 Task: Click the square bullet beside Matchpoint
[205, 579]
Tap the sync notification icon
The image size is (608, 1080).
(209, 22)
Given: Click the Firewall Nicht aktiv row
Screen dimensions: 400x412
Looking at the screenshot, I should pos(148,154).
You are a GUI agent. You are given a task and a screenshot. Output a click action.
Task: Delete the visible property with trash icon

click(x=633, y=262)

==

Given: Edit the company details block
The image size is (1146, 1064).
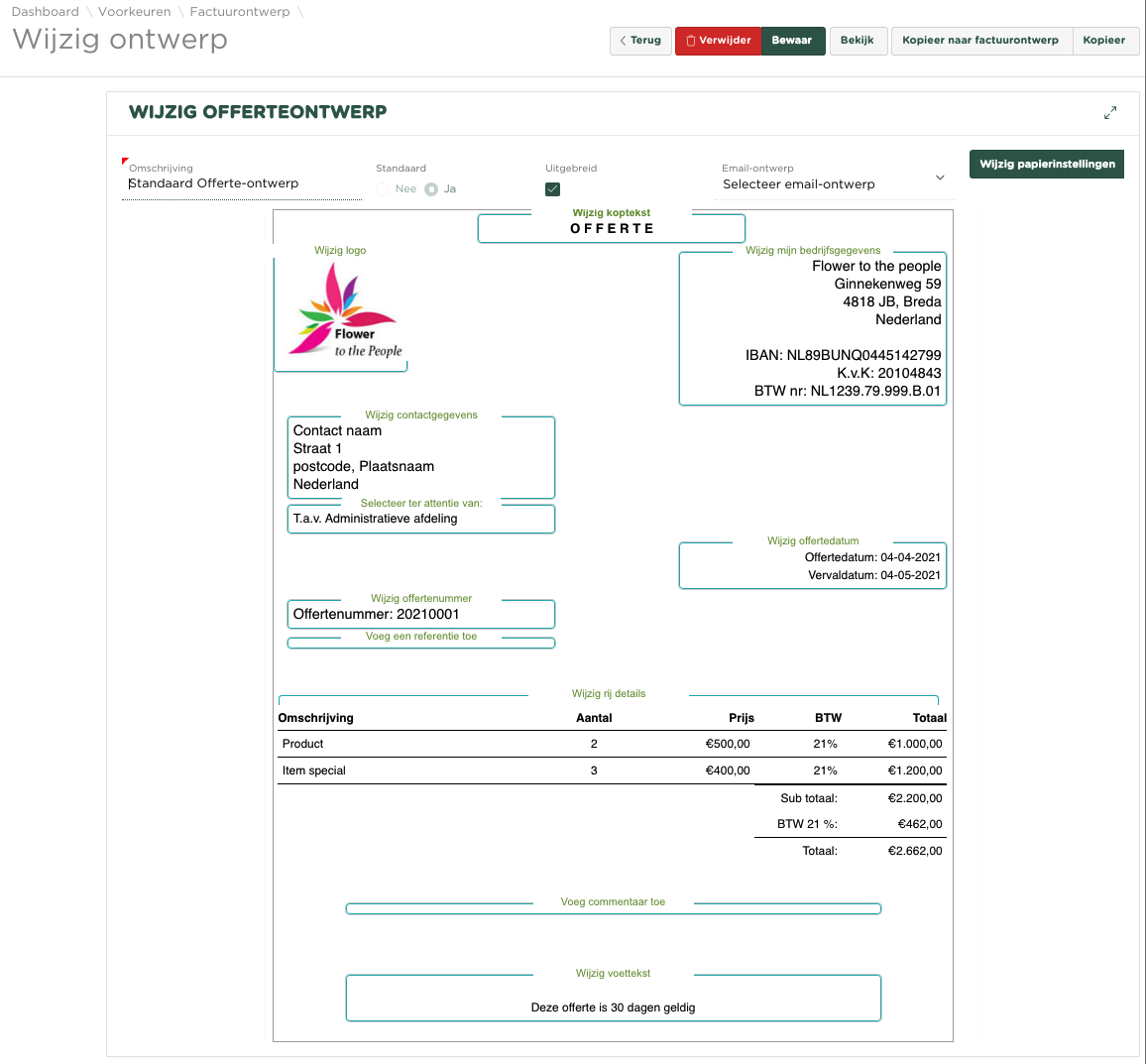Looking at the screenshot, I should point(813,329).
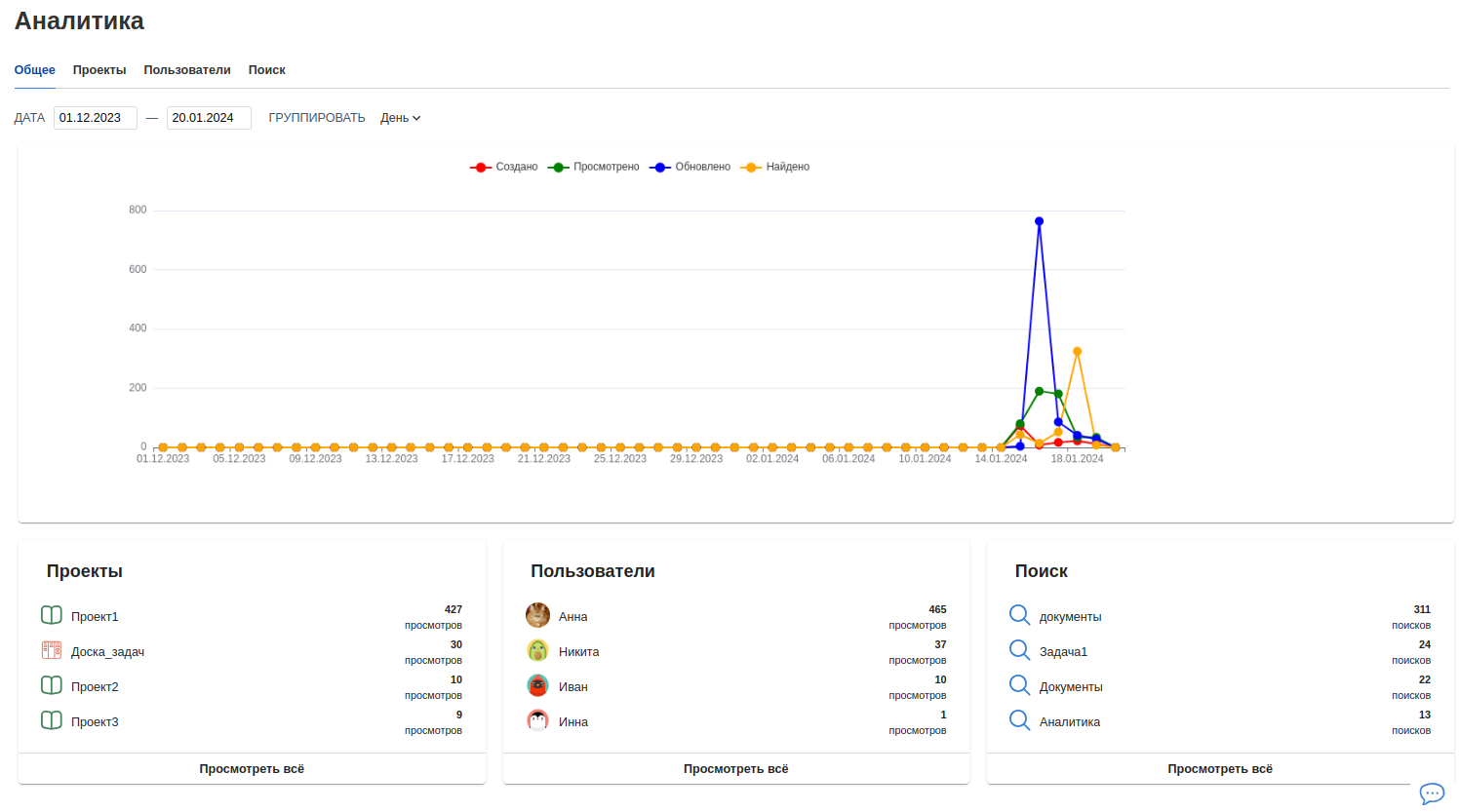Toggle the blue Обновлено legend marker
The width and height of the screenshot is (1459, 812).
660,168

...

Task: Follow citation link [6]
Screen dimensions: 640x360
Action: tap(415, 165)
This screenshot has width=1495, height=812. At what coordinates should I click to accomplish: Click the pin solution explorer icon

How to complete this task: In the material above, find the line containing "Task: Follow citation link [6]" and the line containing "This screenshot has", then write out exactly those two lines and every line between them, and nothing more.

Written answer:
Task: Follow citation link [6]
Screen dimensions: 640x360
Action: tap(415, 165)
This screenshot has width=1495, height=812. At what coordinates should I click to accomplish: Click the pin solution explorer icon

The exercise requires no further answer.